Use Azure Functions to process high throughput messages: Yes or No?

|  Posted: November 27, 2018  |  Categories: Azure

With Microsoft Azure, customers will push all types of workloads to its services. Workloads are ranging from datasets for Machine Learning purposes to a large number of messages for the Service Bus. In any case, Azure like any cloud provider is elastic enough to deal with any size of workload. Scalability and availability are the common phrase for cloud-computing. Moreover, you leverage the cloud for it and pay for using it.

Messaging scenario

In this blog post, we will look at a specific messaging scenario. Suppose we have a large number of messages pushed to a service bus topic from a LOB application. Furthermore, multiple listeners are attached to subscriptions on a topic. The number of messages per subscription is 50 to hundred per second – for the service bus, it is easy to handle. The challenge in this scenario is how to scale an Azure service consuming these messages at the same rate. Would you use functions, a web job or perhaps Service Fabric?

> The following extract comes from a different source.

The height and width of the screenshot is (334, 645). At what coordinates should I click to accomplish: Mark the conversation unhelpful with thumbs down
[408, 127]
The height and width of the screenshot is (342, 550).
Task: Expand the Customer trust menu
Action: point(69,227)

For this blog post, we choose a client application generating ~ 100000 messages per minute, around 1666 messages per second. Each message is sent to a topic in Azure with five subscriptions. Each subscription has a corresponding Azure Function consuming the message (service bus topic trigger) and inserting it into a Cosmos DB document collection.

Real Time Scenario

Azure Functions

Azure Functions are part of the Azure Web + Mobile suite of App Services and are designed to enable the creation of small pieces of meaningful, reusable methods, easily shared across services. These serverless, event-driven methods are often referred to as “nano-services” due to their small size. Although an Azure Function can contain quite a bit of code, they are typically designed to serve a single purpose and respond to events in connected services.

In our scenario, the functions can respond to messages in a service bus queue or topic (subscription). The challenge for throughput lies with hosting the functions. Functions can run on a consumption plan or app service plan; the latter allows for upscale dimensioning. When running on consumption, you pay for the underlying infrastructure supporting your function in a Function App.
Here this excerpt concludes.